Saturday, February 28, 2015

Walking out


Yesterday this little boy’s dad brought him in, begging me to cut off his arm.


                       
It's been getting worse over the last year and parents are afraid that it is going to spread to the rest of his body. I told them to return next Monday for further workup including TB and filariasis, which will have to be drawn overnight. I don't think there is much we can do, but maybe we can stop it from spreading. 

His pinky is purple because it shows he has had a recent polio vaccine. Kids here get them about every month, and the marker on the finger is to prevent them from getting more than one in a month. Parents are desperate for their children to get vaccinated as soon as possible, maybe we can send California's unused ones over here. 

We've been seeing a ton of cerebral malaria recently. These kids come in looking SO BAD. Often completely unresponsive. Thursday evening I was doing a spinal tap on a comatose 7 year old, this morning he was sitting up in bed eating rice. It's amazing what antimalarials can do. It's scary to think that there are places that may not have these medications available. How many of these children die at home?

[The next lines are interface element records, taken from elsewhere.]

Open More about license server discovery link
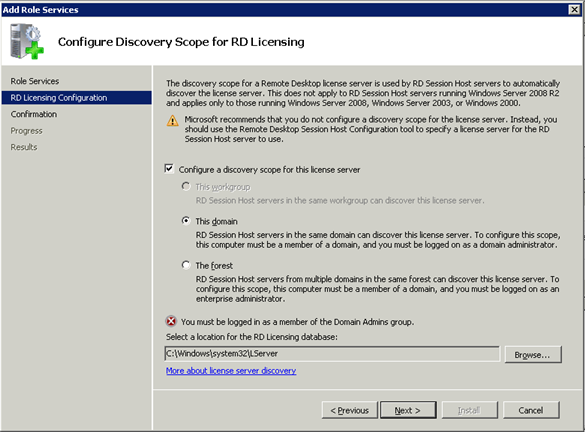coord(231,370)
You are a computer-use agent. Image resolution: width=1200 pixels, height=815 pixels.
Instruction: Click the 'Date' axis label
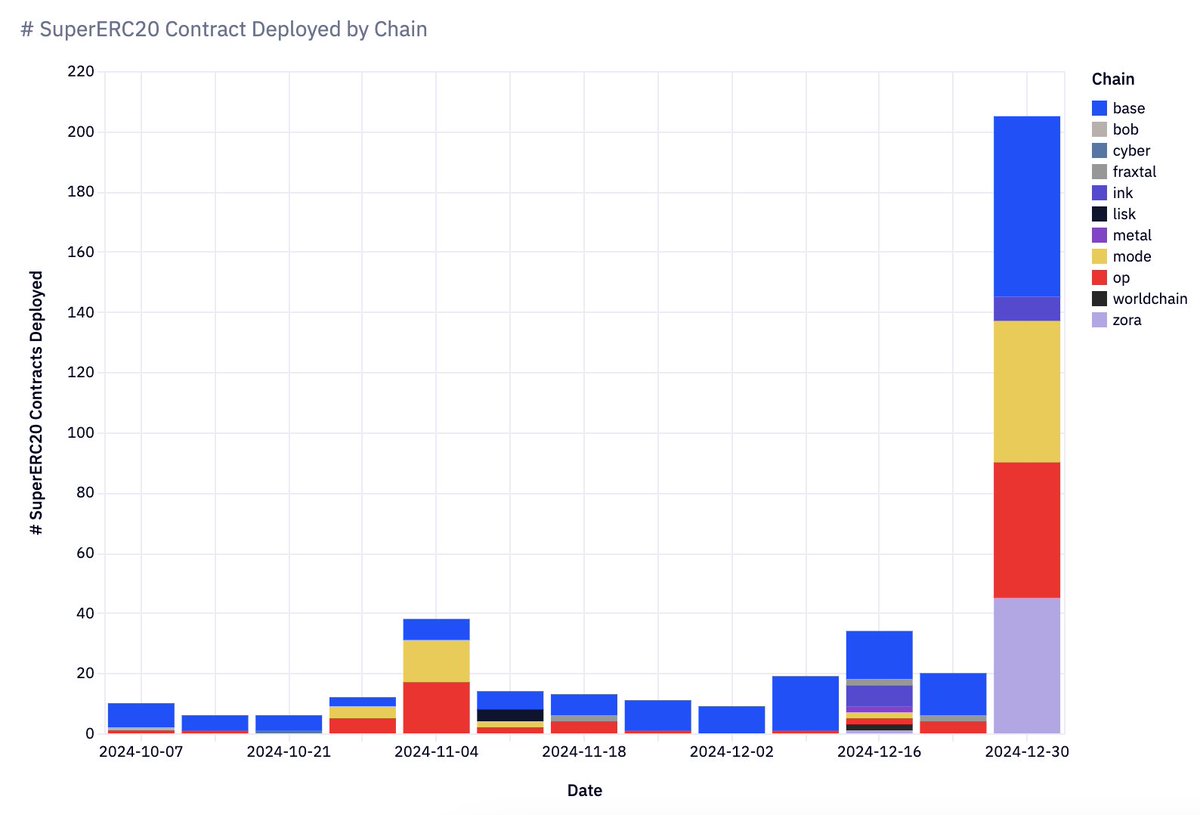coord(584,790)

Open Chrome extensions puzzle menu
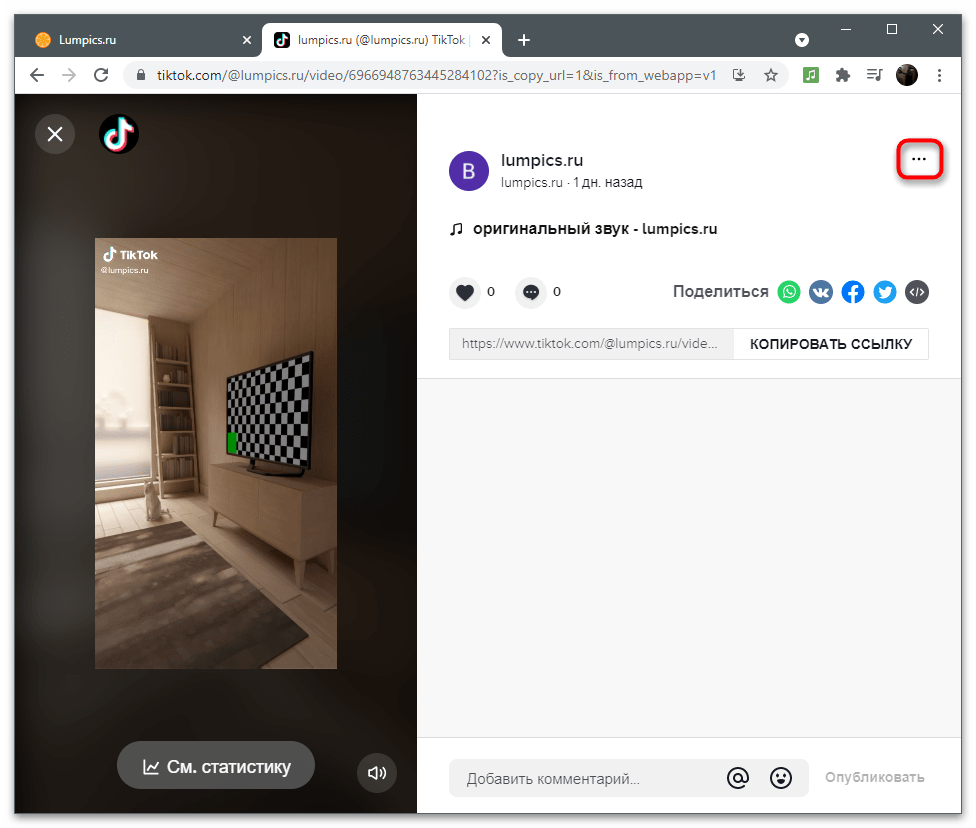point(843,75)
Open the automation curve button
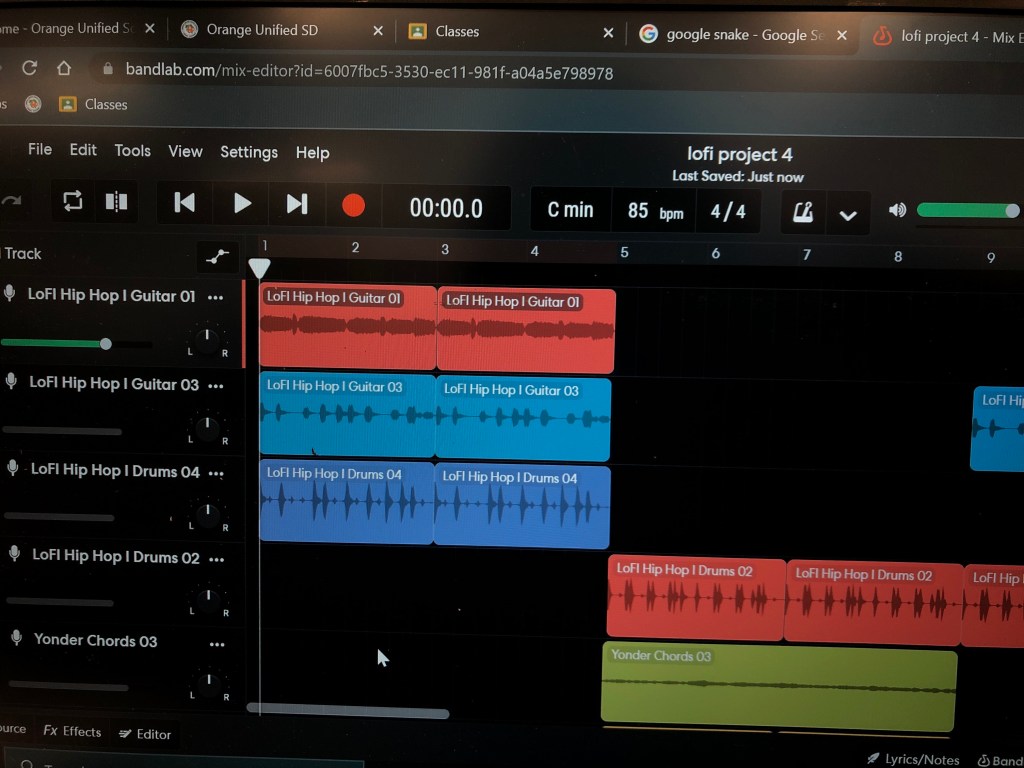Viewport: 1024px width, 768px height. 217,257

Often patients go to traditional healers before presenting to the hospital and we're never quite sure of what "country medicine" the patient took prior to presenting to us. On the adult ward they see a fair amount of liver failure attributed to country medicine, often leading to death. Last night we admitted a 6yo boy who looked septic from across the room. Working hard to breath, tachycardic to 200, crying from abdominal pain, I can only imagine what his lactate was. His liver was enlarged, he had crackles throughout his lung fields. LFTs elevated, Albumin 1. Apparently he had started with a diarrheal illness a couple weeks ago and saw a traditional healer who prescribed him some country medicine at that time. Soon after, the parents noted some scleral icterus and felt like he was getting worse. He was admitted to an outside hospital with abdominal pain and treated for dysentary, but was transferred here for increased work of breathing and escalation of care. My thought is that he has acute liver injury from country medicine, but only the mythical toxicology lab will know.  For now we will do what we can.

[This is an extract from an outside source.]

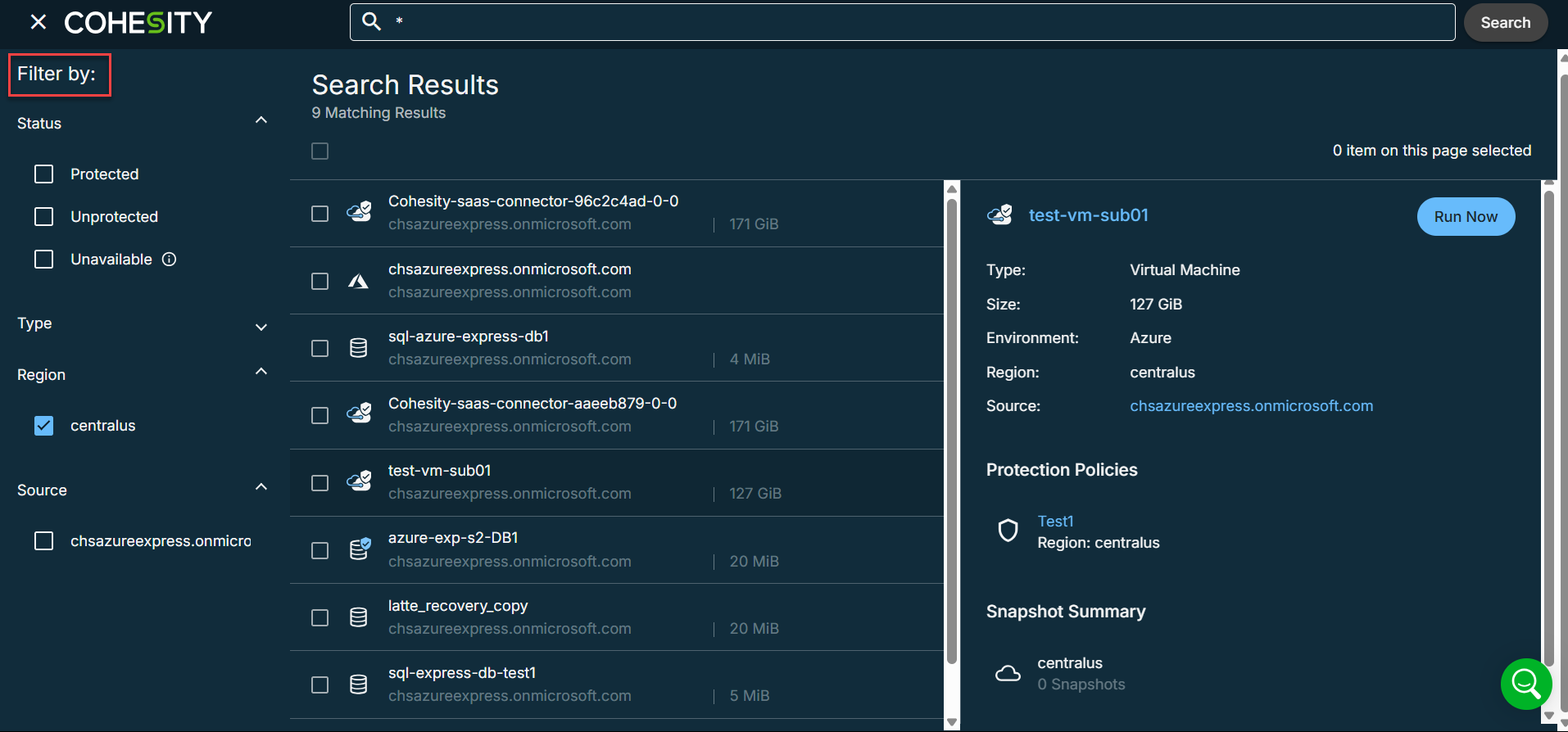Image resolution: width=1568 pixels, height=732 pixels.
Task: Open the Test1 protection policy link
Action: coord(1055,522)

Rudolf might go home on Monday. I shake his hand every morning and say "soon". He doesn't understand American English, but he understands soon. So does his mother. He has been working on walking  on his own and he is off all antibiotics. His wrist wound is almost completely healed and his mother will continue the dressing changes for his thigh wounds at home. I can't believe that he is the only one of the five boys that I wrote about who is walking out of this hospital healed. I've tried to find peace in that Hilaire and Derrik have escaped their intense suffering. I fantasize that Junior somehow healed at home. I'm not sure how I will ever get over Cedrik's death, but hopefully I will come to some understanding some day. 

As for Rudolf, I feel like seeing him walk out of the hospital will be the most beautiful thing I've ever seen.